■ **Work required**
Whatever lies between the line that holds "Image resolution: width=832" and the final line of the records below, both included, should be repeated exactly; leave out the pictures and add nothing.

Stored data entries:

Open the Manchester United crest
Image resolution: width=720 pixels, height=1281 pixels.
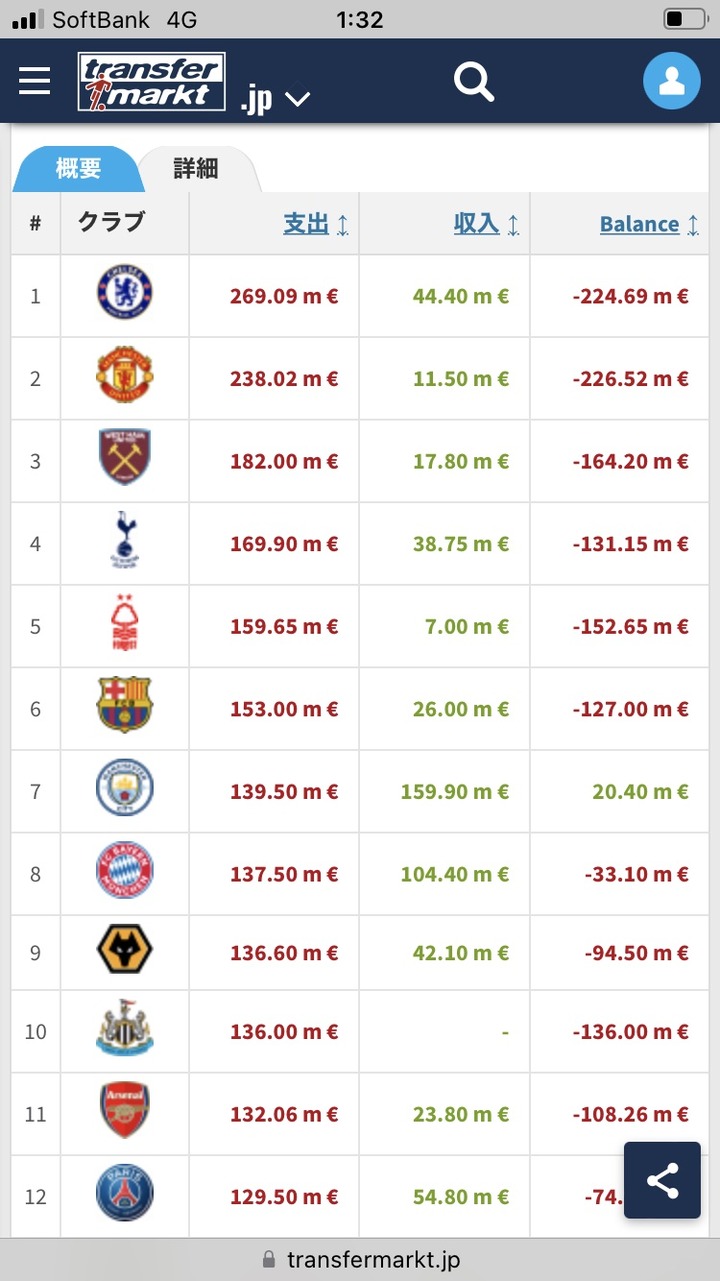[x=124, y=375]
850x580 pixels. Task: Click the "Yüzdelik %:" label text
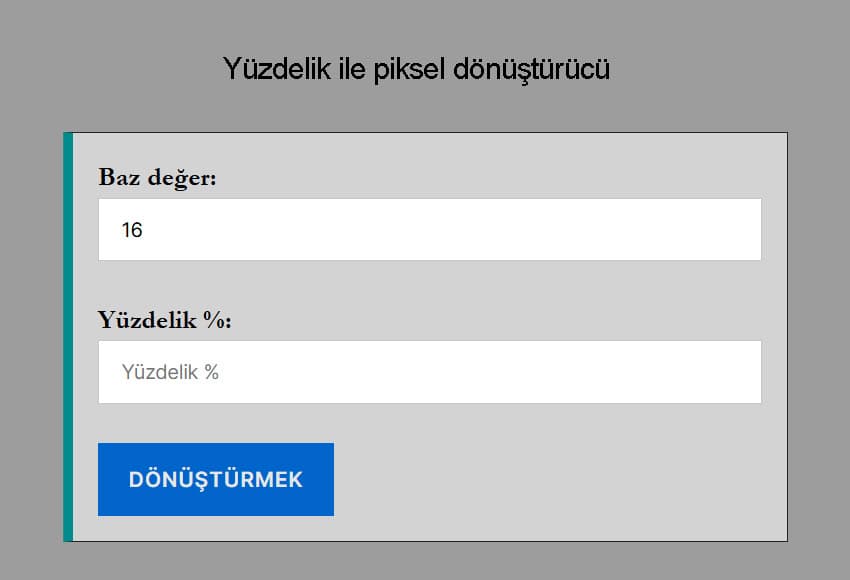[x=165, y=320]
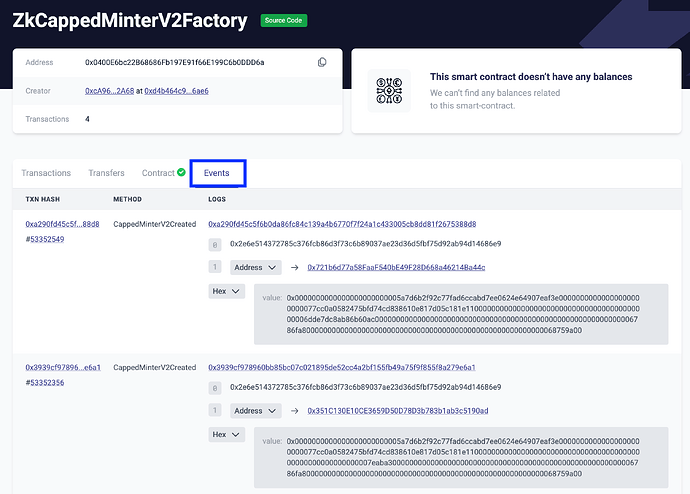690x494 pixels.
Task: Open creator address 0xcA96...2A68 link
Action: (110, 91)
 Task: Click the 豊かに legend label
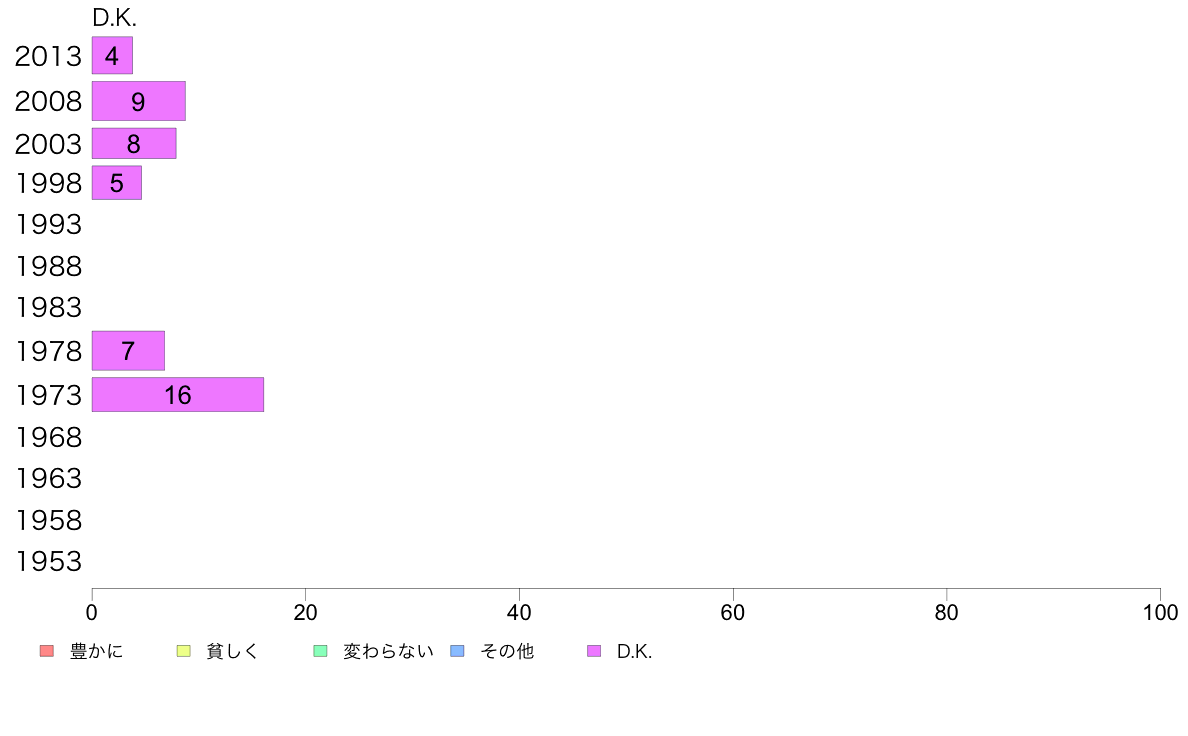[96, 651]
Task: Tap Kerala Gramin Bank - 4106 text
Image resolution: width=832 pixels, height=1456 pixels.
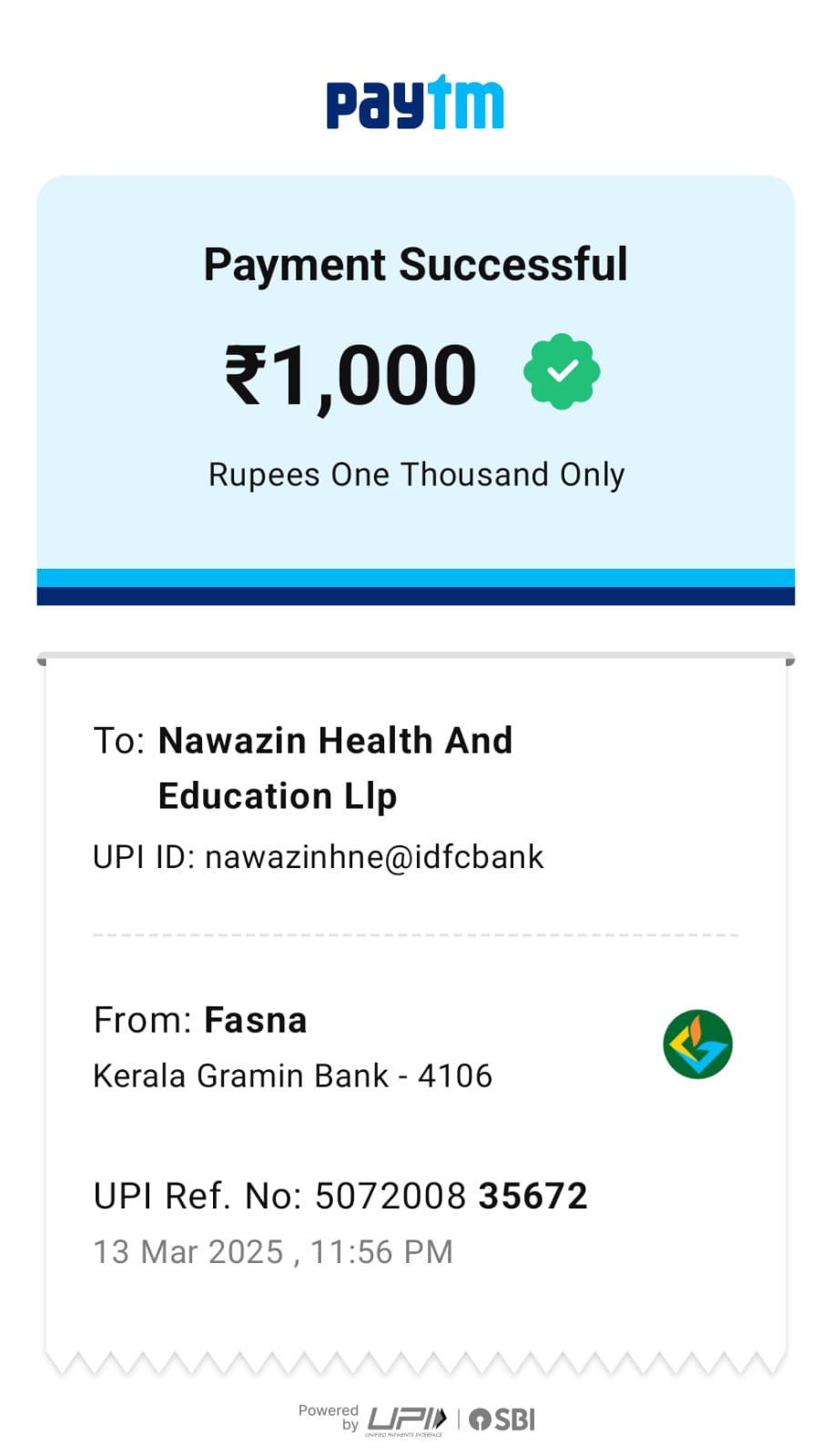Action: click(x=292, y=1076)
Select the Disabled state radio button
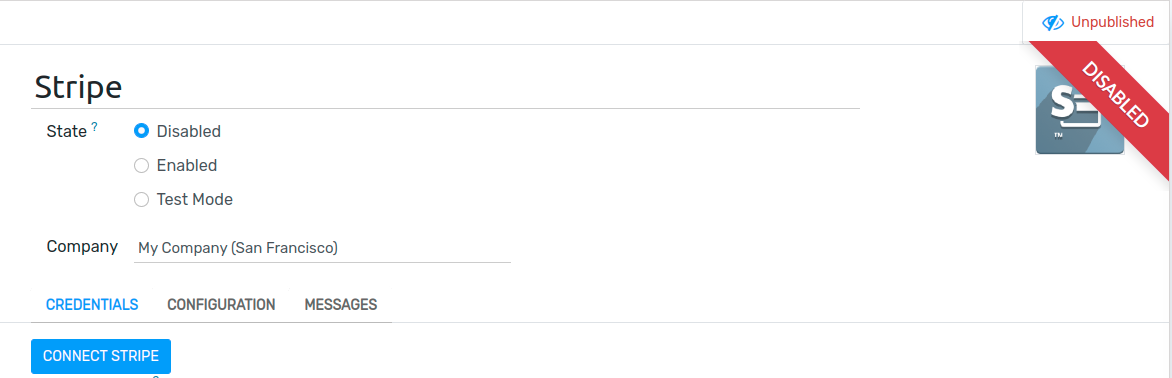 coord(141,131)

■ **Written answer**
Image resolution: width=832 pixels, height=1456 pixels.
Action: click(x=292, y=1076)
Select the Disabled state radio button
 coord(141,131)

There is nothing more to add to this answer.